Anlama Kontrolü =>
A. Okul nakli konulu metne göre Denizli'deki Anadolu liselerine nakil neden bir türlü tutmuyordu?
B. Okul nakli konulu metni, son cümlesinden sonraki noktadan itibaren sürdürün.

Alıntı Metin =>
++++

Canlarım, selamlar. Uzun süredir yazdıklarınızı okuyup hayata lanet ediyorum. Nasıl bu kadar şanssız doğabildik, bilmiyorum. Bildiğim tek bir şey var; o da bir gün tüm bu engelleri aşacağımız. Fakat çok çabalamamız, inat etmemiz ve özgürlüğümüz için bir şeylerden fedakârlık etmemiz lazım. Çünkü birisi bize durduk yere özgürlük bahşetmeyecek. Bizim çabalayıp kendi özgürlüğümüzü elimize almamız lazım. Emin olun, o zaman bütün yaşadıklarımıza ve çektiğimiz eziyetlere değecek.
Kendimden bahsetmem gerekirse birçoğunuzla aynı kaderi paylaşıyorum. 16 yaşında bir 9. sınıf öğrencisiyim. Bugünün tarihi 14.06.2021. Ortaokulu İmam Hatip’te okudum fakat sınıf öğretmenimiz ve Türkçe öğretmenimiz diğer hocalarımız gibi değildi, o yönden biraz şanslıyım. Sınıf öğretmenimiz hep bizim derdimizi dinler ve bizi cesaretlendirirdi. Örneğin, ben çok kambur dururdum ve o bunu fark etmiş. Bir gün sınıfta yeni büyümeye başlayan göğüslerimizden utanmamamız ve kambur durmamamız gerektiğinden bahsetmişti. Böyle mükemmel bir kadın işte, keşke annem olsaydı…
Her neyse, LGS’den düşük alınca mahalledeki İmam Hatip lisesine kaydoldum. Yaklaşık 1 sene istemeye istemeye devam ettim. Zaten derslerin çoğu online oldu. Ama ben İmam Hatip saçmalığından ve oradaki herkesin yobazlığından bunalıp bir Anadolu lisesine nakil aldırdım. Zaten anneme sürekli nakil aldıracağımı söylüyordum ama bir türlü nakil tutmuyordu çünkü Denizli’deki Anadolu liselerinin birçoğunda kontenjan yok. Nisan ayının başlarıydı, annemle temizlik yapıyorduk. Telefon çaldı, müdür yardımcısı arıyordu, nakil tuttuğunu söyledi. O kadar sevindim ki bütün temizliği hemen bitirdim.

++++

Veri Bölümü =>
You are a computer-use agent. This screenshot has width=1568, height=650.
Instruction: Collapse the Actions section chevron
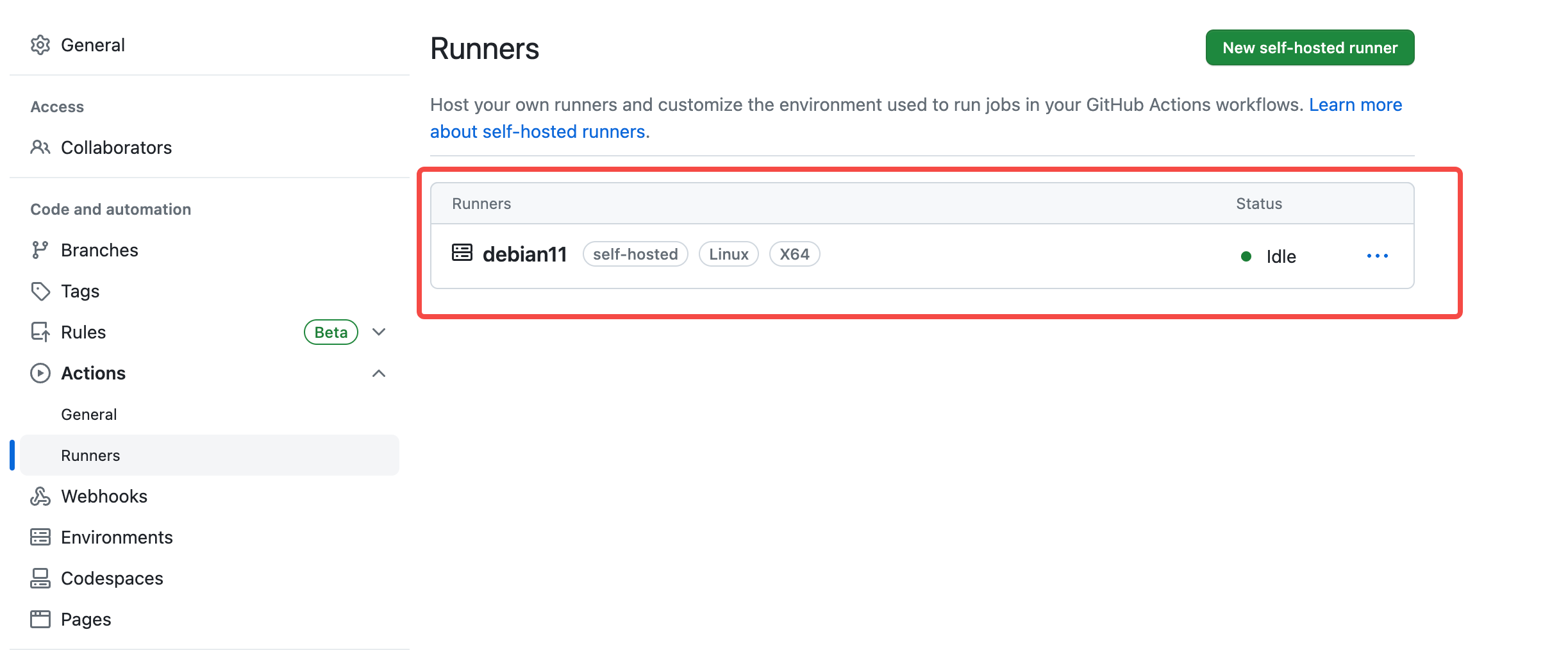point(379,373)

++++

Madde Bazında Cevaplar =>
A. Denizli'deki Anadolu liselerinin birçoğunda kontenjan yoktu.

B.
Geçen hafta ilk kez okula gittim ve arkadaşlarımla tanıştım. İlk başta çok fazla açık insan görünce garibime gitmişti, açıkçası biraz da kıskanmıştım fakat hemen alıştım çünkü herkes çok cana yakındı. 2 gün içinde bir sürü arkadaşım oldu. İnanabiliyor musunuz, arkadaşlarım çomar değil! Bu okula geçtiğim zaman annem bir şey demedi fakat babam pek belli etmese de çok sinirlenmişti. “Erkeklerle aynı sınıfta okumak mı! Ne, nasıl olur!” gibi düşünüyor, beyni gelişmemiş bir antilop. Bak, şimdi erkeklerle aynı sınıfta okuyorum da ne oluyor, orospu mu oldum yani… Boş verin, böyle çomarlar laftan anlamaz, en iyisi kurtulmak. Ailemden kurtulma planım da şu; İzmir’de Ege Üniversitesi Psikoloji bölümünü kazanıp ilk sene bir KYK yurdunda kalmak ve o sene part-time çalışıp az da olsa para biriktirmek. Tabii bunları canımdan çok sevdiğim ve bana her zaman destek olan en yakın arkadaşım Aylin’le yapacağız. Merak etmeyin, onun ailesi benimki gibi değil; ona pek karışmazlar, ruh sağlığı da gayet iyi durumda. Sonrasında ev tutup bir şekilde geçinmeye çalışacağım, o zamana kadar pandemi de biter çünkü bu plana daha 3 sene var. Muhtemelen eve çıktıktan sonra aileme açıldığımı söylerim, şu an böyle planladım fakat duruma göre bakacağız.
Bu yazıda genel olarak iyi şeylerden bahsettim fakat ileride tekrar yazmayı düşünüyorum çünkü yaşadığım bir sürü kötü olay var. Maalesef her zaman pozitif olamıyorum. Ama kendime güveniyorum, kader bana karşı olsa da bir gün buraya başarı hikayemi yazacağım. Sen de öyle. Başaracaksın. Asla geç değil. Özgürlüğüne kavuştuğunda hayattan öyle çok zevk alacaksın ki yaralarını çoktan unutacaksın. Seni seviyorum. Güçlü kal.